### Trecho selecionado
O machismo estrutural precisa ser assumido, compreendido e desconstruído pela nossa sociedade, uma transformação que passa pela tomada de consciência dos homens em relação a comportamentos tão arraigados e inconscientes, que muitos acreditam ser parte de nossa existência biológica.

Há muitas décadas nossa sociedade procura combater e transformar sistemas de desigualdades de raça, credo, sexo e classe social; particularmente nas questões de gênero, parece que o gap entre desejo e realidade aumenta na medida que todas iniciativas de empoderamento feminino e enfrentamento da violência colidem com o muro da secular ideologia patriarcal, numa sociedade que insiste em reforçar comportamentos de poder de dominação do homem e de submissão da mulher.

O desafio é gigantesco – homens e mulheres, todos fomos educados para o machismo. Banalizamos a desigualdade ao naturalizar a hierarquia de poder em falas do cotidiano: “só podia ser mulher”, “homem não chora”, “lugar de mulher é na cozinha”; e o que dizer de nosso cancioneiro popular onde homens e mulheres reproduzem canções que equiparam a mulher a um cavalo ou objeto de consumo.

### Material
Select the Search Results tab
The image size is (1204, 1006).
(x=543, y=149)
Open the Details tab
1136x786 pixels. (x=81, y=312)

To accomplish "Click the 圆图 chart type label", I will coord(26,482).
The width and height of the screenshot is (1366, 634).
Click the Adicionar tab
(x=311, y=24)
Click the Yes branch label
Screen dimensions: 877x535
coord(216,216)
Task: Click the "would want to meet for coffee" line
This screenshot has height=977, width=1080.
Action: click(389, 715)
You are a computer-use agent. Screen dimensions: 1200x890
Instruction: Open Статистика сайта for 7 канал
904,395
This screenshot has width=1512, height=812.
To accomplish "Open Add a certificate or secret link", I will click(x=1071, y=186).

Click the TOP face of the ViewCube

### Suas tarefas
a) No trecho sobre o machismo estrutural, para o que homens e mulheres foram todos educados?
b) Reescreva o trecho sobre o machismo estrutural entre "O machismo estrutural" e "nossa existência biológica.", inclusive, trocando "arraigados" por "enraizados".
Responda com base somente no trecho selecionado.

### Respostas completas
a) Para o machismo.

b)
O machismo estrutural precisa ser assumido, compreendido e desconstruído pela nossa sociedade, uma transformação que passa pela tomada de consciência dos homens em relação a comportamentos tão enraizados e inconscientes, que muitos acreditam ser parte de nossa existência biológica.